テープ33 前世


「自分が生きる前に、自分が生きて…死んでいたこと。多分それが『前世』…」
夜羽はテープのタイトルを簡略に解説した。
「このお客は、何度も『前世』を体験してたらしいんだ…」
タイトルの解説されたテープはレコーダーにセットされ、
やがて再生が始った。

「私は私である前、私でない生を生きていました…」
女性の声だ。
「僕はあまり難しい言い回しが好きではありませんが…つまり、あなたには『前世』があったということでいいのですか?」
「はい。私には『前世』がありました」
「それを話しに来たわけですか?」
「はい。『前世』なんて妄想だと言われて、誰も話しを聞いてくれなくて…それならばと思って…」
「なるほど、妄想のレッテルを貼られたからここに来たのですね」
「はい。
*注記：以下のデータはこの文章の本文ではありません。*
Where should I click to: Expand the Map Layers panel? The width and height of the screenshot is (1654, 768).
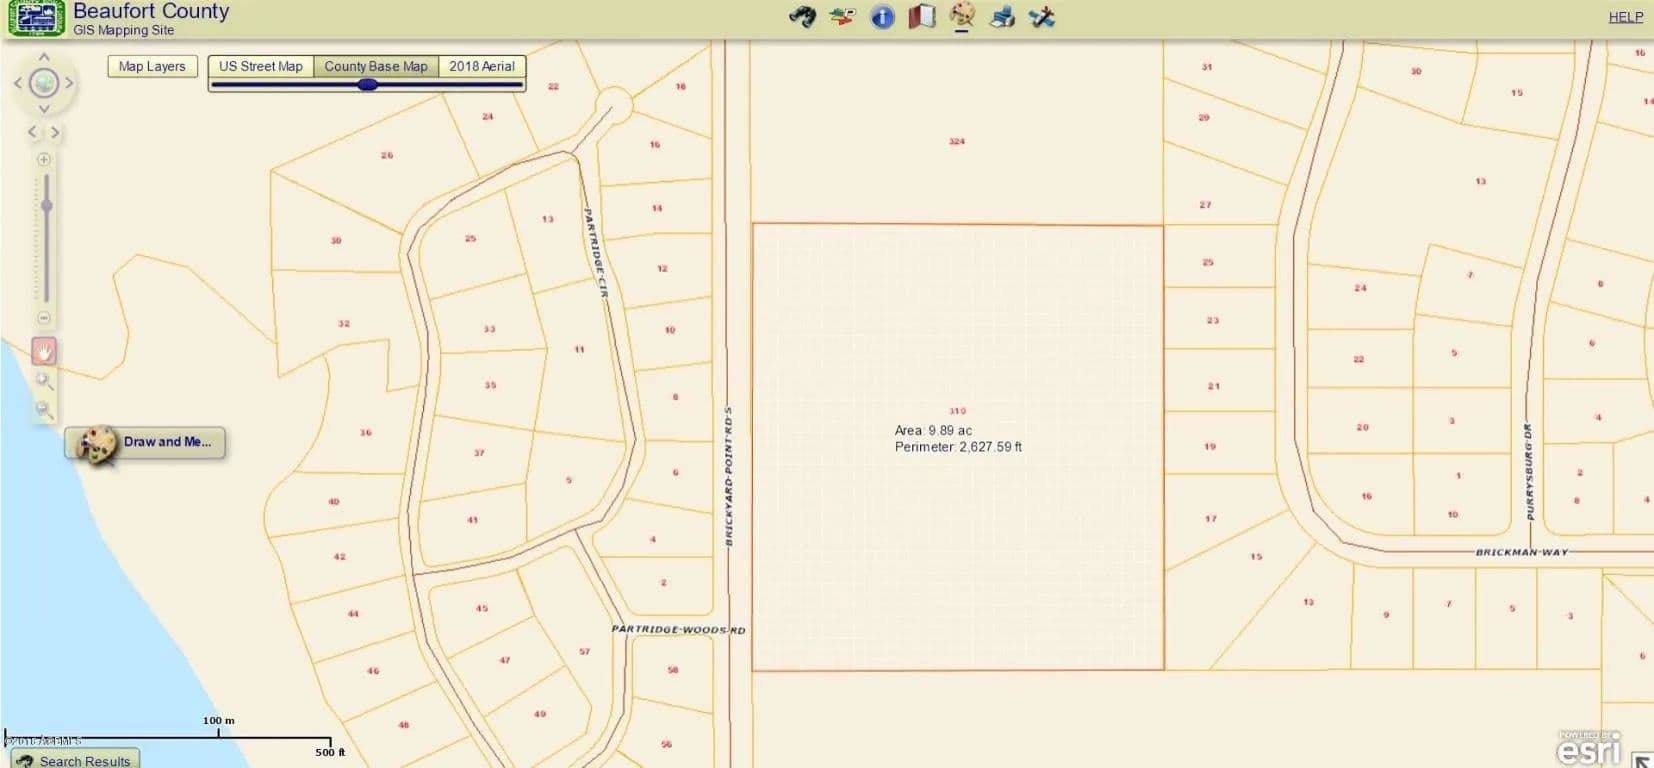point(152,66)
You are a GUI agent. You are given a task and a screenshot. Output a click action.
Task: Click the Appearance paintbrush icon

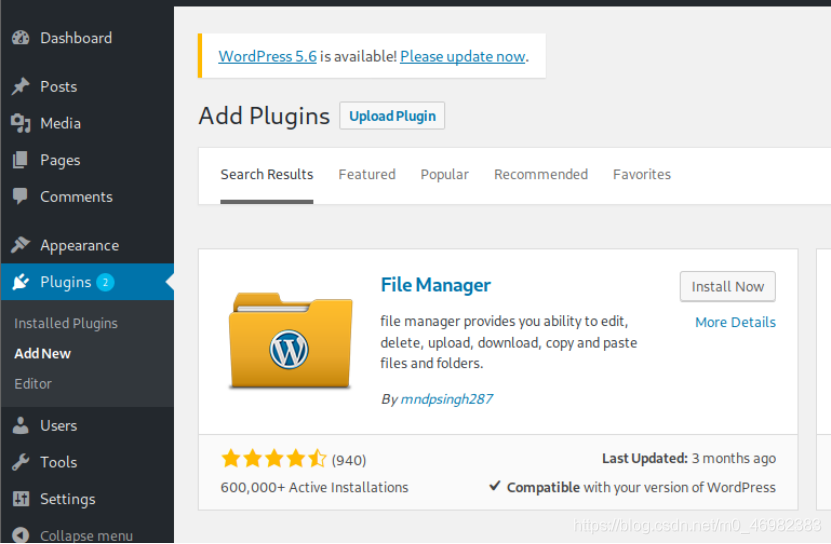click(x=20, y=245)
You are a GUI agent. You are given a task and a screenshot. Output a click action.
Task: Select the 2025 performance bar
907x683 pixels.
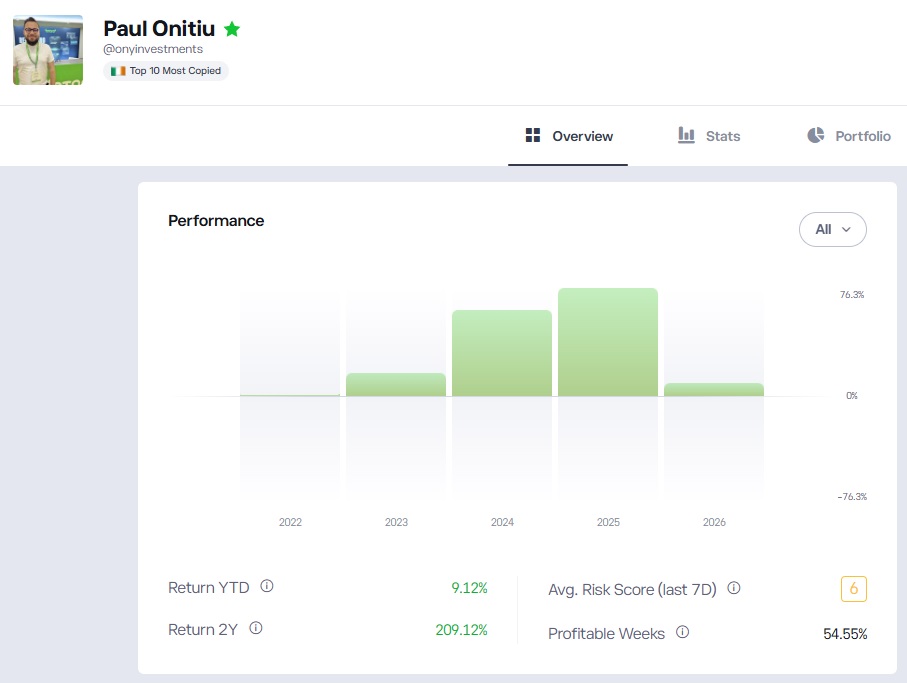[x=608, y=340]
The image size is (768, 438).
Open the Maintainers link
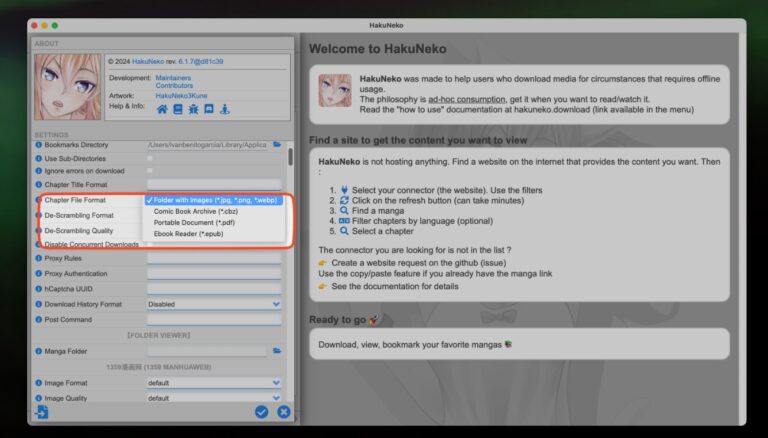(x=176, y=77)
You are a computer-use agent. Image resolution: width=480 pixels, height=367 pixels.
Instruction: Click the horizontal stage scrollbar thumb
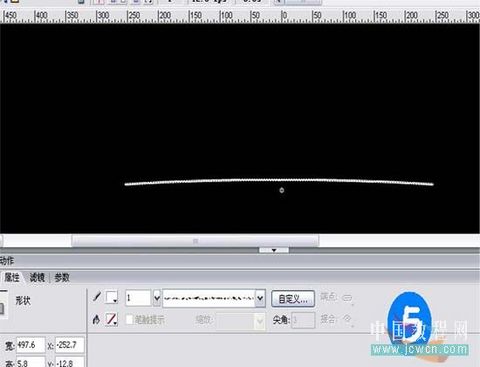click(x=195, y=240)
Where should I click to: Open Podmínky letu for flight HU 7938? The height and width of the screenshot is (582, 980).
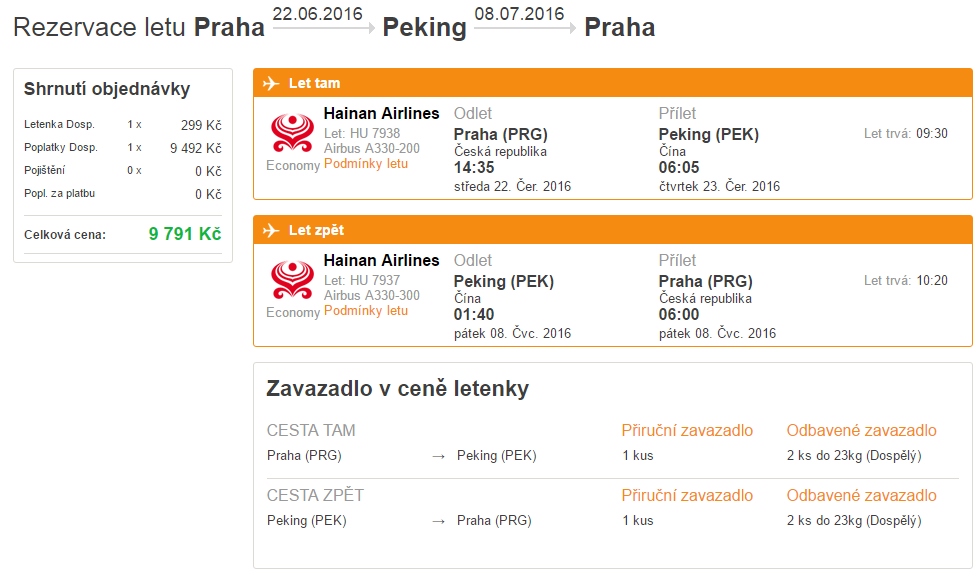[x=366, y=164]
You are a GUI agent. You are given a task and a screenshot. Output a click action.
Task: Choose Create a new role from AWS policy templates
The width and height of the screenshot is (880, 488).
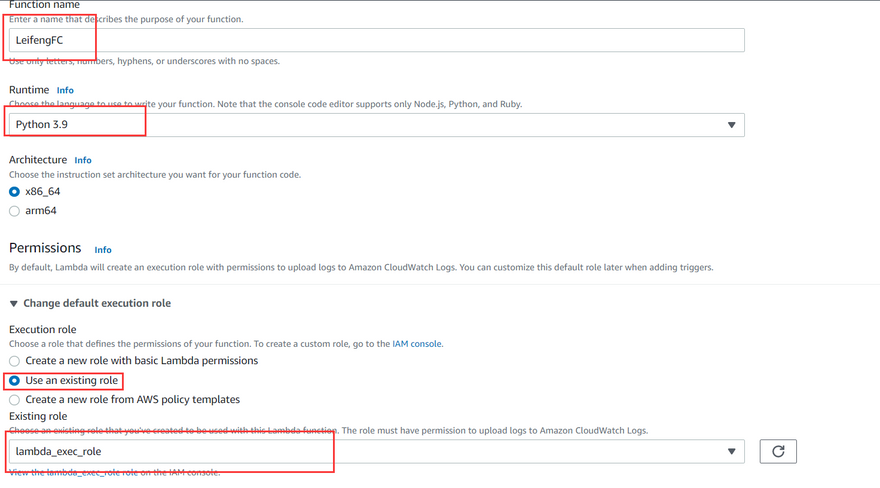point(14,399)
私の『前世』は妄想ということにされてしまいました…」
女性の受け答えは妙に機械的だ。

「では、どんな生を生きていましたか?覚えているところだけを、かいつまんで話していただけますか?」
「はい…」
と、女性は言葉を区切り、やがて優しそうな声で言葉を綴る。
「私は浜辺を歩いていました…白い服を着て…白い獣を連れていました…」
「ふむ」
優しい女性の声は続ける。
「そこから、私は町を見ました。海を背にして、町を見ました。とても裕福で、平和で、笑顔とお祭り騒ぎが絶えない町でした」
「すみません、時代的なものはわかりますか?」
「…ギリシア神話の様な感じ…それ以上はよくわからないです」
「どうも、少しイメージがつかめてきました。続けてください」
「はい…。私は平和なその町に何か贈り物をしようと思いました。でも、満たされているようなその町に、何を贈っていいか、わからないでいました。そこに…」
女性はいとおしそうに続ける。
「黒い人が空から降りてきたんです…」

「黒い人ですか…心理学者が聞いたら、さぞかし色々な意味付けがなされそうですね…」
夜羽は苦笑した。
「まぁ…それで、黒い人が私の前に降りてきたので、私は黒い人に相談をしました」
「町に何を贈ったらいいか…を」
「はい。黒い人と白い私は考えて、ある物を町に贈ることにしました。その町に欠けていたものを…まず、黒い人は、その町に贈り物をするため、私に翼をくれました。水銀で出来た翼でした。重い翼でした…」
夜羽は黙っている。
「水銀の翼は重かったけれど、この翼があるから私はその町に贈り物をすることが出来ました…」
「何を贈ったのですか?」
夜羽が訊ねる。客はうっとりとして答える。
「その町に欠けていたもの…破壊、混乱…その他諸々の悪意…そして、滅び…」
「滅ぼしたのですか…」
「ええ」

「黒い人は滅びを見届けると、空に帰っていきました。私もあとを追おうとしましたが、水銀の翼は重くて、空は飛べませんでした。黒い人は言いました。「また会える」と…」
「また会える…ですか」
「私は何回も生まれ変わりをしながら、黒い人を探しています。また、黒い人と一緒に欠けたものを贈るために…」
「黒い人の姿は変わっているかと思われますが?」
「大丈夫です。私は会えばきっと黒い人だとわかります…それに」
「それに?」
「会えば…ずっと身体の中に仕舞われていた水銀の羽が、よみがえるはずですから…今度こそ、飛べるはずです…あの人のくれた水銀の羽で…」

沈黙が降り、
「以上ですか?」
と、夜羽が問う。
「はい。以上です」
と、無機質に女性は答えた。
テープはここで終わっていた。

「水銀の羽かぁ…きらきら光って奇麗そうだけど…」
夜羽は続ける。
「でも、水銀って有毒なんじゃなかったっけか…だとしたら少し、象徴的なのかもしれないね…」
そういって夜羽はいつものようにテープを停止させた。